“People Have to Breathe Where They Live”: Mary Szybist and Kevin Young Inprint Reading
February 25, 2015, by Doni Wilson
Monday night is rainy, cold—a good night for poems.
The weather keeps some people away, but not everyone. Inprint executive director Rich Levy introduces Mary Szybist and Kevin Young as the readers for the Inprint Margarett Root Brown Reading Series in Cullen Theater at Wortham Center. Szybist has won a National Book Award, Young an American Book Award. I see some of my current students in the audience: I am happy they have come. You don’t get a double billing like this every day. Each poet has a theme it seems: Mary, ascension, Kevin, grief. There are difficulties with both, yet also acceptances. You don’t have to resolve everything in order to understand it better. Sometimes understanding it better is as good as it gets.

■ ■ ■

Questions on the material
1 - In the post about the Szybist and Young reading, where was the reading held?
2 - Repeat the post about the Szybist and Young reading between "The weather keeps" and "as it gets.", inclusive.
3 - Write the next part of the post about the Szybist and Young reading, picking up after its last sentence.

Information provided
■ ■ ■

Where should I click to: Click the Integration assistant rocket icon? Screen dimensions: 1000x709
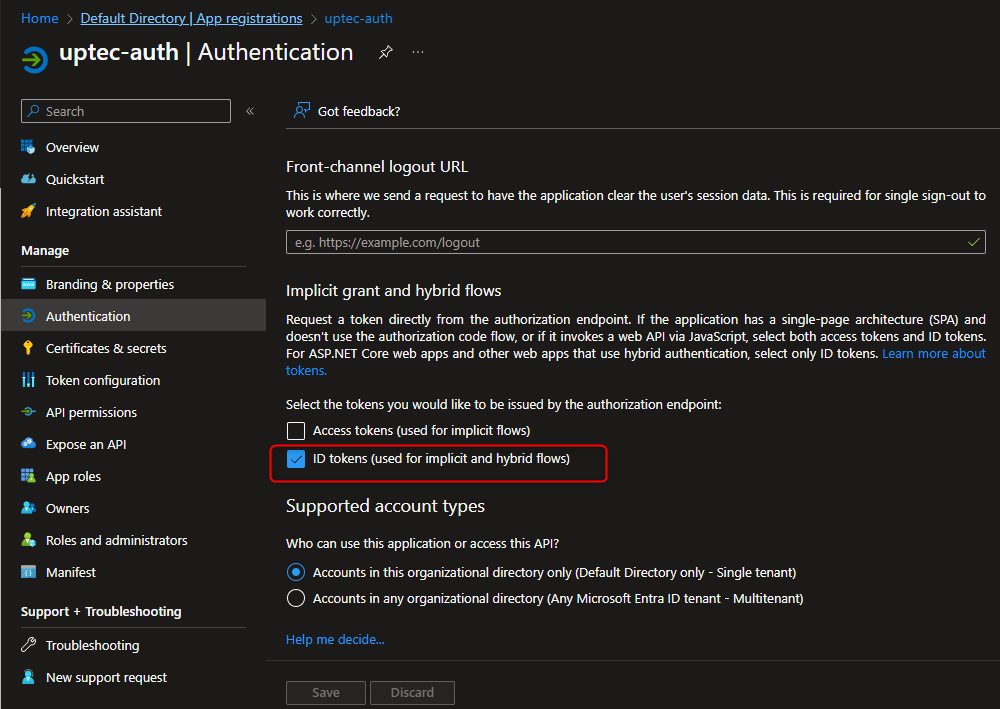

■ ■ ■

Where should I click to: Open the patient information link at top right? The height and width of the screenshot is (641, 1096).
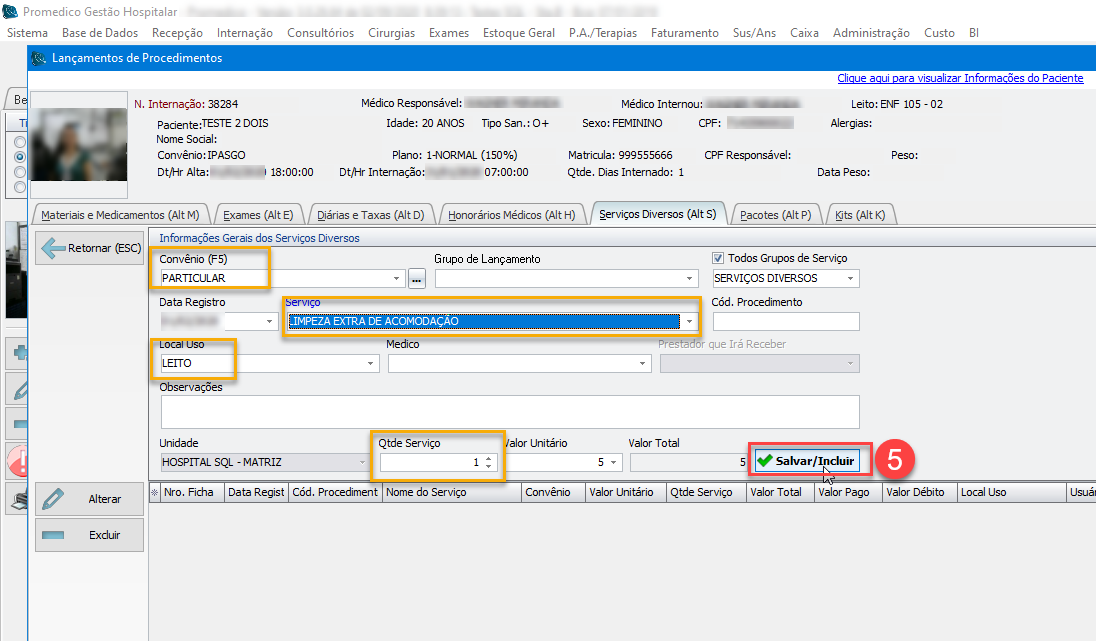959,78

■ ■ ■

Answers for the exercise
1 - In Cullen Theater at Wortham Center.

2 -
The weather keeps some people away, but not everyone. Inprint executive director Rich Levy introduces Mary Szybist and Kevin Young as the readers for the Inprint Margarett Root Brown Reading Series in Cullen Theater at Wortham Center. Szybist has won a National Book Award, Young an American Book Award. I see some of my current students in the audience: I am happy they have come. You don’t get a double billing like this every day. Each poet has a theme it seems: Mary, ascension, Kevin, grief. There are difficulties with both, yet also acceptances. You don’t have to resolve everything in order to understand it better. Sometimes understanding it better is as good as it gets.

3 -
Szybist reads from Incarnadine, which won the National Book Award. Before you even open the door to her poetry, you think of crimson, the red that is more luminous than cherry red, the red of Botticelli’s angels, the red of the Virgin Mary. Szybist is preparing you for what is her obsession: the strangeness of the annunciation, the anticipatory moments not only of the biblical Mary, but of our own every day lives, in which “dutiful” acquiescence has profound consequences. Her poems circle around the scene of the Annunciation—but do not linger there, taking the notion of expectancy to every realm, both immediate and imaginative.
Before you even open the door to her poetry, you think of crimson, the red that is more luminous than cherry red, the red of Botticelli’s angels, the red of the Virgin Mary.